New Dawn article on the year ahead

For this year’s issue, as for last year’s, New Dawn asked a few people for a few hundred words on the year ahead.  My crystal ball is pretty cloudy, because the guys upstairs taught me a long time ago that we can’t reliably predict the future because there isn’t any “the” future, but a wilderness of possible futures to choose among, any of which, when he choose it, seems the only real present, the others seeming only theoretical.

Recreating society

by Frank DeMarco

As I write this, it is nearly 50 years since John F. Kennedy was murdered. The years since then have served to underline the wisdom of his vision, which has become the path not taken: the rational pursuit of peace and prosperity as a cooperative international endeavor.

Is there something we as individuals do to move our societies back in that direction? More to the point, is there something we need to stop doing?

I think there is. I think that by concentrating on what is bad – and there’s plenty of it — we are inadvertently helping to make things worse.

I recently saw a quote from the Abraham material that reminded us that focusing upon the problems of others actually diminishes our ability to help them, because problems and solutions come from different vibrations. The way to help them is to concentrate on what is right in their lives, rather than adding our energy to what is negative.

What’s true for individuals is true for society. It is the same set of laws, after all. When we complain about the way society is, usually in the name of “how it should be,” we add energy to the negativity, and make things worse. (This very negative practice may come disguised as idealism. Think of liberals and conservatives, attacking pretty nearly any issue from their own perpetual crusading viewpoint, blaming the problem on the actions of others.)

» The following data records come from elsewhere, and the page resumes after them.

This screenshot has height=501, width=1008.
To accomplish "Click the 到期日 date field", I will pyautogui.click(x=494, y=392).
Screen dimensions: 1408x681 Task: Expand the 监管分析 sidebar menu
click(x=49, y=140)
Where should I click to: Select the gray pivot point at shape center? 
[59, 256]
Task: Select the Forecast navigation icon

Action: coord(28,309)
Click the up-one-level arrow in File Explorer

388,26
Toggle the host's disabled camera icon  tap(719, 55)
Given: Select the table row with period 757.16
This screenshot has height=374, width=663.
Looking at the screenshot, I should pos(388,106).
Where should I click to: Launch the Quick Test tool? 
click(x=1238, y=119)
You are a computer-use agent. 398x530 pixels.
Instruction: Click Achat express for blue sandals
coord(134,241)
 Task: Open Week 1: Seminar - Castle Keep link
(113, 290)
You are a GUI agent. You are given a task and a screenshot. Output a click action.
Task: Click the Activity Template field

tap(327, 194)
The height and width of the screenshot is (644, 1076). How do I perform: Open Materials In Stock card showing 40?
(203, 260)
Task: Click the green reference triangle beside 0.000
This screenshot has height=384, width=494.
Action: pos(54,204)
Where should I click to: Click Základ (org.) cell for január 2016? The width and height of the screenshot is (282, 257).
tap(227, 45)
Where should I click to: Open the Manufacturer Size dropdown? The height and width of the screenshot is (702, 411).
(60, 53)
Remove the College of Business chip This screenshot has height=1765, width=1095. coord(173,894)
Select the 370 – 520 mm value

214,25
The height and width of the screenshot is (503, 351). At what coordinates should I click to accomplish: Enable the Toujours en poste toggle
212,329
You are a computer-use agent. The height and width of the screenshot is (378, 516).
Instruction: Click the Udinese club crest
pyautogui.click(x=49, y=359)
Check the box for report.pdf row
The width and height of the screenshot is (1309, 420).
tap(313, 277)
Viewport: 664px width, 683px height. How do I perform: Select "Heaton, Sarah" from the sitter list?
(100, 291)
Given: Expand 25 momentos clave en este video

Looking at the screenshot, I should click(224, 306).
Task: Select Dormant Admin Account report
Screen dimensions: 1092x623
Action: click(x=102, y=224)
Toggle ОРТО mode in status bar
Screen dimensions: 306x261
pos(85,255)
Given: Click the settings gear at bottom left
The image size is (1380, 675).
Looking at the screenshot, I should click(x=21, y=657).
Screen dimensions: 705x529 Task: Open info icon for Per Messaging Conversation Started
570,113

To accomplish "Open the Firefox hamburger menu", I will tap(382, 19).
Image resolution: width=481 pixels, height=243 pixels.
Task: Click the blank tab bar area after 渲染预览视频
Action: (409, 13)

So how do we criticize what’s wrong without adding our energy to it? I think the key is what Carl Jung pointed out long ago: Condemnation always isolates. Only understanding heals. You need to be clear on your priorities. Do you merely want to assess blame, or do you want to heal society? If the former, feel free to point fingers, but don’t delude yourself into thinking you are doing something constructive. If the latter, concentrate on rational analysis, without laying blame on others.

Rational analysis, rather than fear or hatred, was John F. Kennedy’s forte, after all.